The Journal of San Diego History
SAN DIEGO HISTORICAL SOCIETY QUARTERLY
Fall 1974, Volume 20, Number 4
Book Reviews
David J. Weber, Book Review Editor
They Were Only Diggers: A Collection Of Articles From California Newspapers, 1851-1866, On Indian And White Relations. Edited by Robert F. Heizer. Ramona, Ca.: Ballena Press, 1974. 126 pages. Softbound. $4.95.
Reviewed by Richard N. Ellis, associate professor, University of New Mexico, author of General Pope and U.S. Indian Policy and editor of New Mexico, Past and Present and The Western American Indians.
In recent years anthropologist Robert Heizer, whose recent publications include The Destruction of the California Indians and The Other Californians, the latter written in collaboration with A. J. Almquist, has done more than any other scholar to illuminate the sordid treatment of California Indians by Americans.
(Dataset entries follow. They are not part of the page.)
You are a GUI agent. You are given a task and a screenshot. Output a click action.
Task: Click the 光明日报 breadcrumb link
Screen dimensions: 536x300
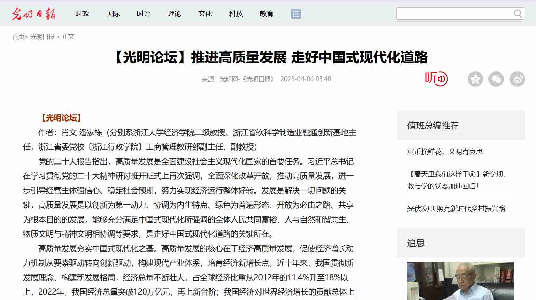(42, 37)
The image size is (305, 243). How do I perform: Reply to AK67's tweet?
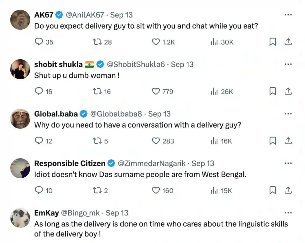[39, 42]
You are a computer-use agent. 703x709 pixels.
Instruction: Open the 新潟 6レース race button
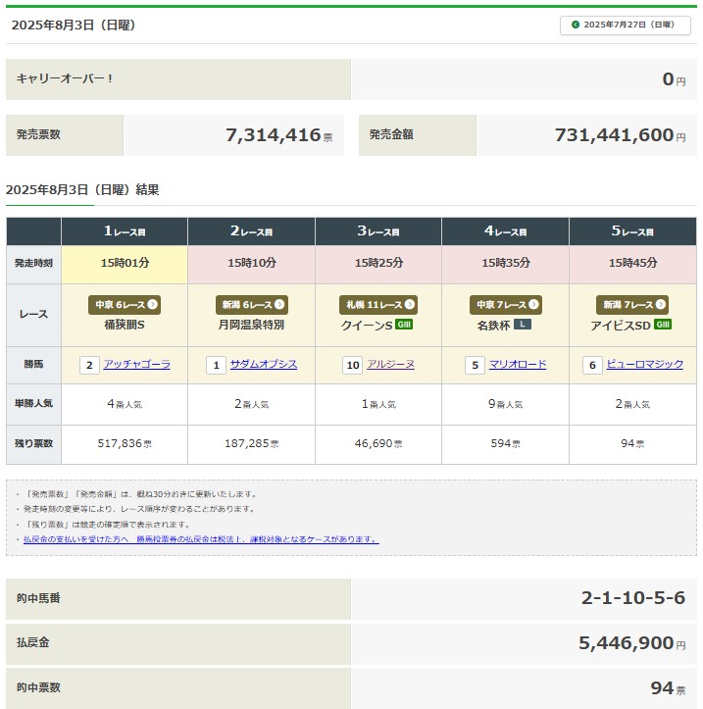pyautogui.click(x=251, y=305)
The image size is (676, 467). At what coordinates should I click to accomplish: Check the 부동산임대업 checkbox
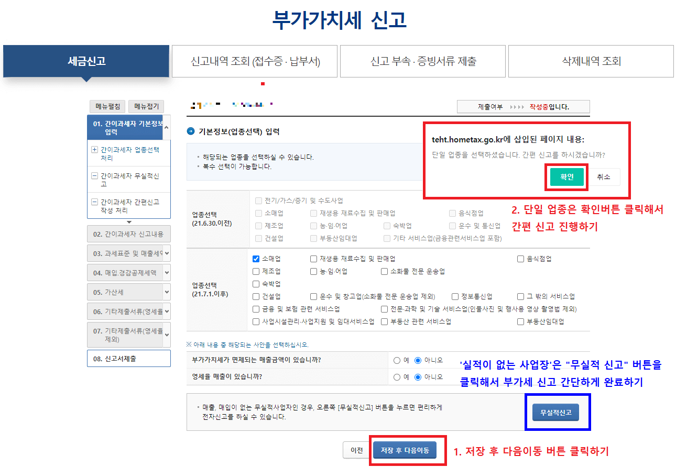[x=520, y=321]
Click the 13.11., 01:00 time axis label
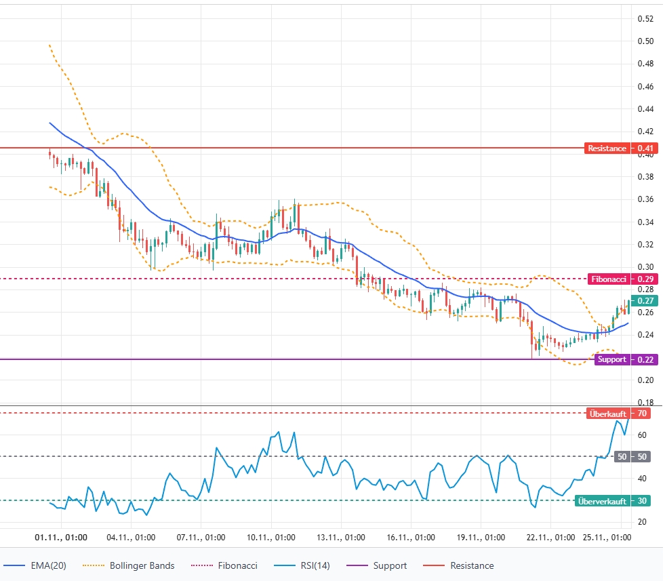665x581 pixels. [x=342, y=537]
This collection of articles from California newspapers from 1851 to 1866 contributes additional material on the same topic.
They Were Only Diggers, a title taken from one of the newspaper accounts, is organized into eight topical sections with a brief preface stating the editor’s purpose and his hope that the present generation has learned from the past and has come to question the values of earlier generations. This “grab sample” of newspaper accounts, as Heizer describes it, is designed to provide the general public “with the story of what really happened to the California Indians during the twenty bloody years following the discovery of gold.”
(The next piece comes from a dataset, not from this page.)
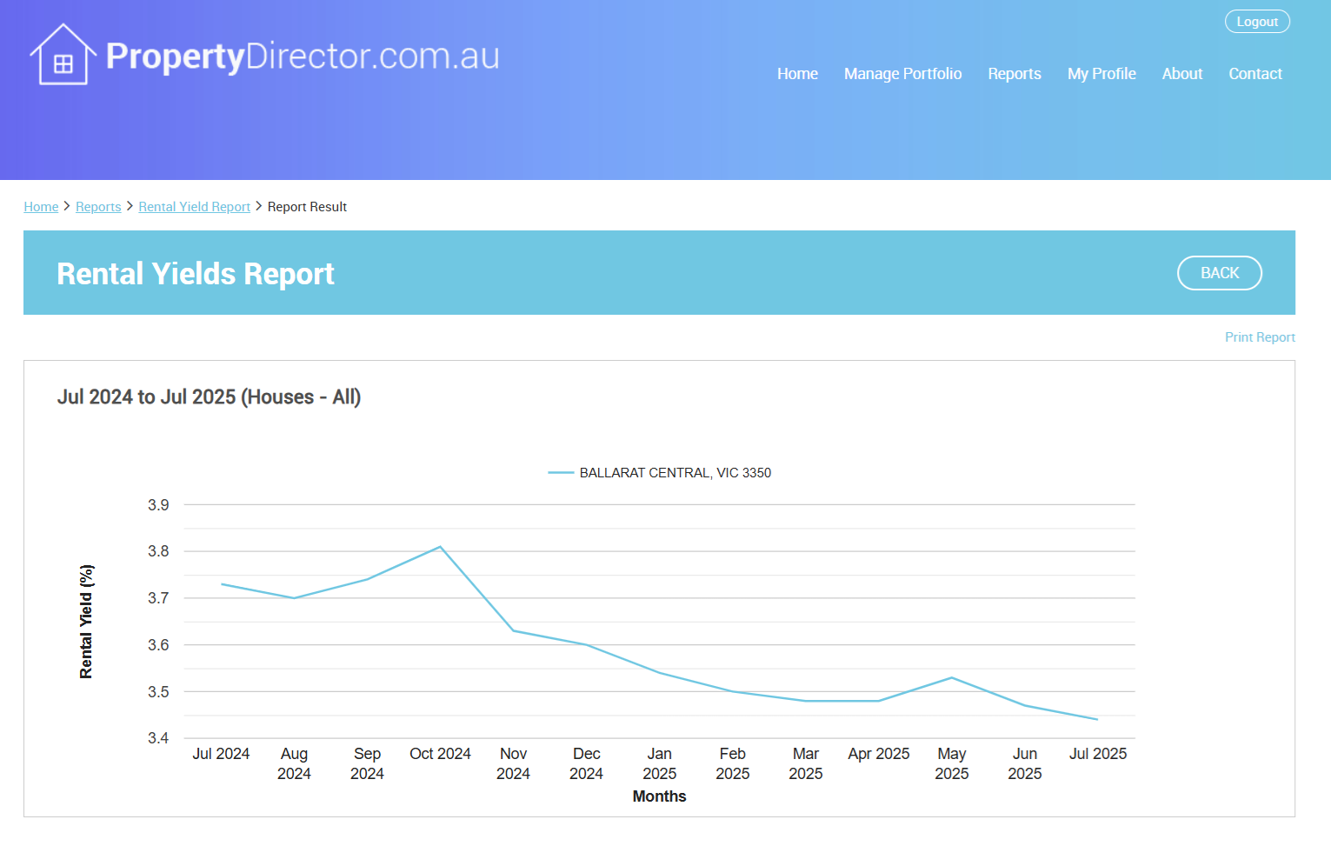Toggle the Ballarat Central legend series

(x=675, y=473)
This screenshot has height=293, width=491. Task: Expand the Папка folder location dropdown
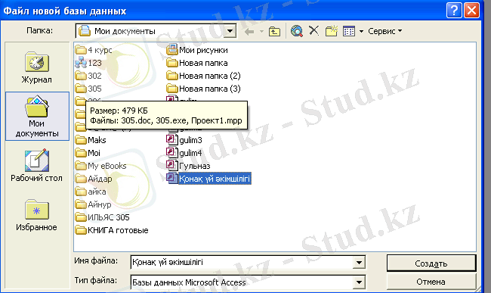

The first section deals with the kidnapping and enslavement of Indians and indicates that Indians sold for $50 to $250 each and were often brutally treated. Others describe conditions on reservations (which were unquestionably bad), Indian-white conflict, Indian social events, editorials on the Indian problem, Indians vs. Chinese, and a general section on the conditions of the Indians. The newspaper articles, chosen largely from papers in Sacramento and San Francisco because of their large circulation and their practice of printing verbatim from other smaller papers, confirm the record of brutalization of Indians in this period in which the Indian population in the state dropped drastically.
The newspapers describe unprovoked attacks upon unsuspecting Indians and their property, which helps account for the decline of Indian population from some 100,000 in 1848 to about 50,000 in 1870, and often criticize the regular army for not killing more Indians. However, they also demonstrate that there were numerous critics of the treatment of California Indians, who, although shocked and outraged at what they saw, were unable to prevent such treatment. The dispossession of California Indians from their land base and the impact on social and economic life becomes obvious as does the absence of government aid and protection. By the 1870s those survivors of the first two decades of American control had lost their land and much of their culture. Even when they attempted to emulate whites they were subject to ridicule.
The volume that Heizer has compiled is useful and interesting, and Californians and Americans in general should unquestionably be aware of this aspect of their past, but it could have been made more effective. Heizer indicates that this collection “is not a selection of the best or most brutal, bloody, or perhaps even the most interesting” of available articles, and if this is the case, one wonders why he did not use the best and most interesting items. If this is aimed at the general public, the value of the collection could also have been enhanced by a more effective introduction with a brief history of the treatment of California Indians in this period and with some mention of major events. However, even though Heizer has not effectively set his material in perspective, this volume will have the desired effect of informing Californians of past wrongs.